I felt so proud, the magazine photographer was watching my puppy run the best agility time of his life. He caught him in mid air as he streaked across the gravel that was a hot as an oven in the August sun. The picture of him clearing the final jump for the championship will be on the cover.


----------



## pdswife (Jul 21, 2008)

Dear Diary,
I've been baking cookies and muffins all day.  The oven has kept the kitchen warm and comfy.  I'll be giving the treats to Michael the cutest boy in the world.  I've been watching him for weeks, I follow him all the way to the edge of his gravel drive way and then run away.  I call and hang up.  I send love letters.  My American Girl magazine says it's "STOCKING" but I think it's just a case of puppy love!


----------



## Chief Longwind Of The North (Jul 21, 2008)

Snapshot of a Great Night
Author - Goodweed of the North

Jenny frowned as her gravel encrusted popsicle melted in the sun. That sweet, syrupy confection, with it's promise of icy sweetness was lost to her forever. Tears began to form in her big, green eyes.

Jim was lost in a magazine when he heard the soft whimper of his three-year-old daughter. He looked up to see her sitting dejected, staring down at the melting posicle. He rose from his lawn chair and walked to his _little angel. _He quickly scooped her into his loving arms.

"Hey there my little giggly-wiggly-girl..." he said as he poked her playfully in the side.

She squirmed and frowned at him. But he wasn't going to let a lost popsicle ruin his Jenn'ys day. "Hey Jenny." he continued. "You want another popsicle?"

"No!" came the pouting reply.

"Well then, how about we get Buddy from his box?"

"I don't want Buddy.  I want my popsicle."

Jim lowered his duaghter to the gravel, beside the now-melted popsicle. "Sorry kiddo. It's all gone now. The sun just melted it away. But you sit right there. Let's seef if we can cheer you up a little."

Jenny sat in the gravel, still pouting. Her world was that popsicle; and in her mind, it had been the most important thing in her little universe. So she sat and sulked, as only a three year old girl can do.

Suddenly she heard the comotion of a puppy running excitedly toward her. She looked up and watched her puppy running straight toward her. Like Jenny, Buddy was cute beyond words, a beagle puppy, full of energy and eagerness. 

In an instant, the little beagle was upon her, licking and jumping, and everywhere at once. Jenny tried to ward off the playful dog as best as a three-year old could. But it wasn't long before his playful antics had her squeeling with glee, the molten popsicle all but forgotten. Jim grinned uncontrollably. His daughter was happy again, playing with Buddy.

"I could watch this all day." he said softly to himself.
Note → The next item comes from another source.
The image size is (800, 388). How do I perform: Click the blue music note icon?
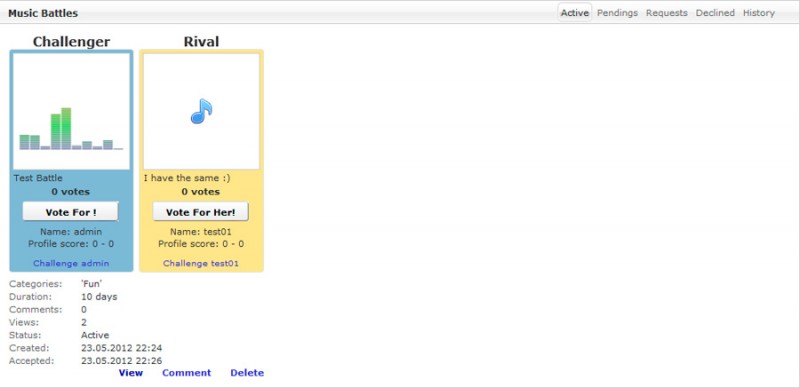(x=202, y=111)
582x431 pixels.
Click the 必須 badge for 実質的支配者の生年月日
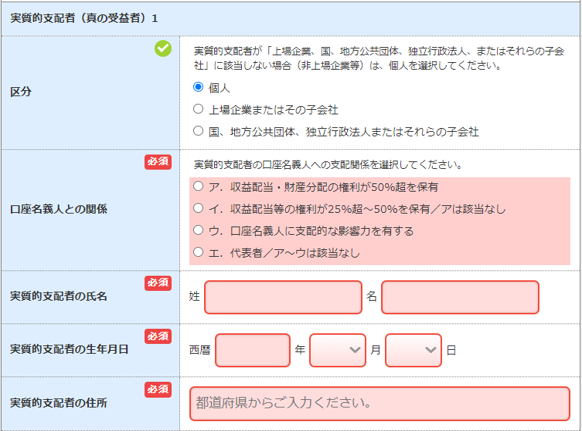[x=158, y=336]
"Jim." came the voice of his wife, Kris. "Jim, it's time to come inside. I'm taking the roast out of the oven now. So get Jenny cleaned up and put Buddy in his box. By the time you're done, I'll have supper on the table."
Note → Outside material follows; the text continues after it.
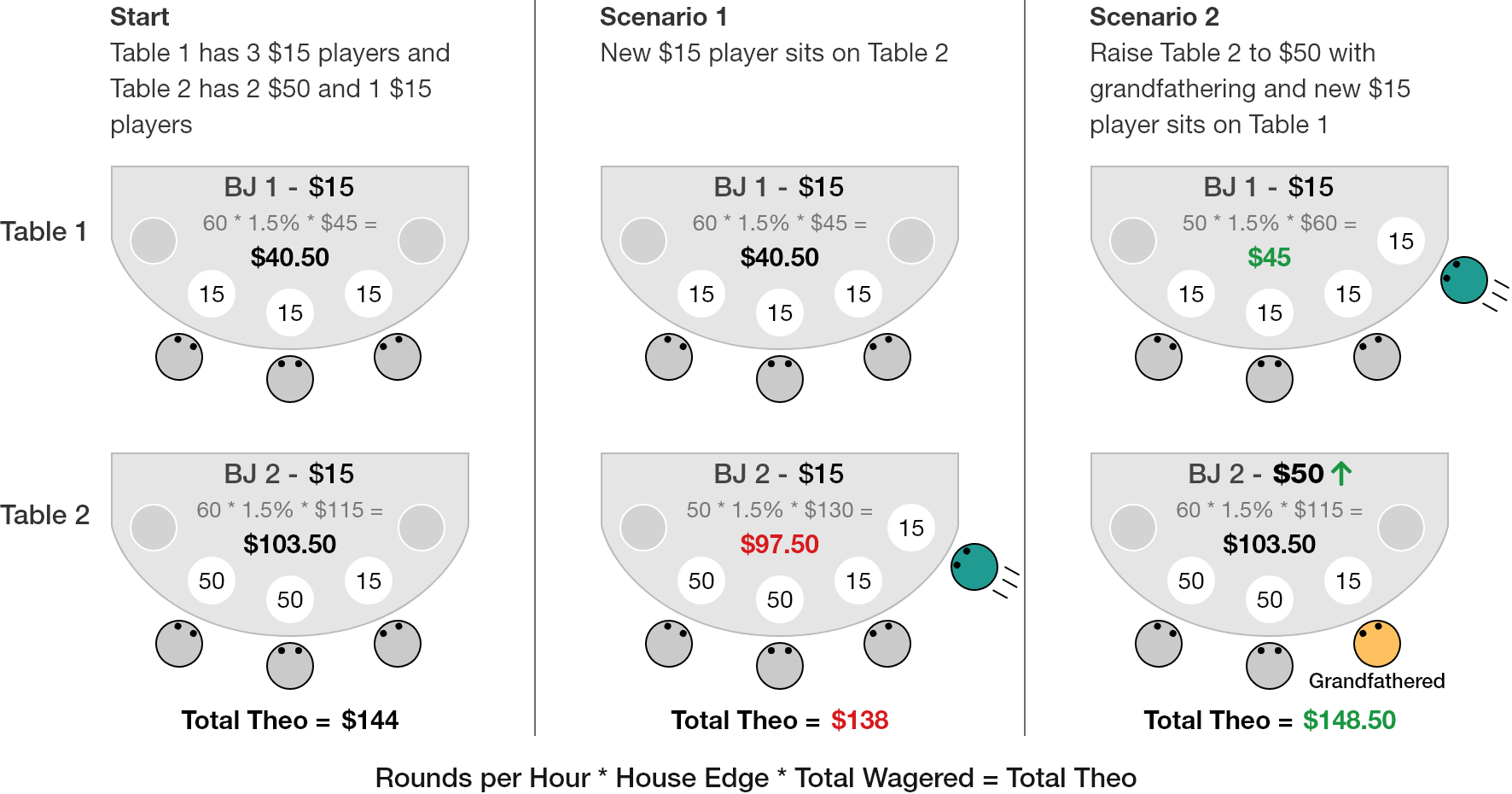
Task: Click the teal new player at Scenario 1 Table 2
Action: [974, 567]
"Ok honey.  I'll be right in."

As he once more walked toward his daughter, Jim thought to himself, "I have the two greatest women on the planet, and they're both living in my house."

All cleaned up, Jim placed Jenny into her special chair. He walked into the kitchen and said "Honey, don't worry about the dishes tonight. I got 'em." And he continued, "Here, let me get that bowl of veggies to the table for you."

"Why thank you, Jim.  You're in a particulary good mood tonight."

"That's because I'm with my two favorite ladies."

"Good answer.  Let's go get this meal blessed and eaten."

"Yeh, let's."  As JIm walked past his wife, he stole a quick kiss.

Seeeeeya; Goodweed of the North


----------



## babetoo (Jul 21, 2008)

nice story

babe


----------



## B'sgirl (Jul 21, 2008)

watch gravel puppy magazine oven

I really want to participate because I absolutely love writing, but I don't have time right now because I need to put away some food, which is near my oven, make sure my son has his two stuffed puppies in his bed with him, take a shower so I can wash my feet because I stepped on some dirty gravel in the garage, watch my husband get ready for bed, and if there is time I would like to read the magazine I left upstairs. 

But...if I get time later I will most certainly write a story!


----------



## redgriller (Jul 22, 2008)

The moon was high and the wind shrill. Clouds drifted loftily in front of the glaring moon darkening the landscape. The sounds of the meeting slowly wafted to his ears as he stepped forward crunching the gravel beneath his heavy feet. 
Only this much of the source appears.